Lint to detect semantic versioning failures #374

nikomatsakis · 2014-08-14T18:56:16Z

It would be nice if cargo can give you warnings when you try to publish a new version of a package that obviously breaks the API of a previous version.

An important but easily overlooked part of this would be whether a type is sendable etc.

thehydroimpulse · 2014-08-14T19:04:23Z

Perhaps when a registry is online it could outright refuse (perhaps with an override) to push a new change when a breaking change happened and the semantic versioning has not been appropriately changed (i.e., they bumped the patch, but the change needs to bump the major).

steveklabnik · 2014-08-14T20:37:40Z

Yeah, there has been some small amount of discussion about attempting to determine breakage as part of the metatdata the central server has.
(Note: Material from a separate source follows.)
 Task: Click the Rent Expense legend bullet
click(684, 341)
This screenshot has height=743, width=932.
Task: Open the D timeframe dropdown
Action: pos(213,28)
wycats · 2014-08-14T21:57:02Z

@thehydroimpulse yes, that's the idea 😄

emberian · 2015-07-09T08:40:59Z

The tool should be separate from cargo, with a subcommand that shells out to it.

conradkleinespel · 2016-01-15T23:40:32Z

I'm very much interested in this issue. I would like to help.

Given that this issue is marked as E-hard, how can I know if I would be able contribute in a meaningful way? Would you happen to have any pointers as to what I should look into? I'm thinking clippy might be a good way to learn about lints.

Even if I turn out not to be skilled enough to actually code the thing, I'd be happy to help with testing, documenting or anything else related to this issue.

Side note @cmr: why should this be separate from cargo?

alexcrichton · 2016-01-16T01:11:36Z

Yeah this is indeed unfortunately E-hard because it will involve some significant and independent design and implementation work. There's not much of a skeleton to go off today other than the idea that this would in theory boil down to an "AST diff" tool.

jonas-schievink · 2016-01-16T11:03:58Z

I've been thinking that we could use the incremental compilation infrastructure (once it's set up): Save incr. comp. data for the old version, and check what has changed in the new version. Of course, this would still need a set of "breakage rules" that dictate which changes are OK for which kind of version bump, but at least finding changes is then done by the compiler.

conradkleinespel · 2016-01-18T15:37:10Z

@alexcrichton Alright, thanks.
@jonas-schievink Oh, that sounds like a good idea. I'm off to read the relevant RFC then.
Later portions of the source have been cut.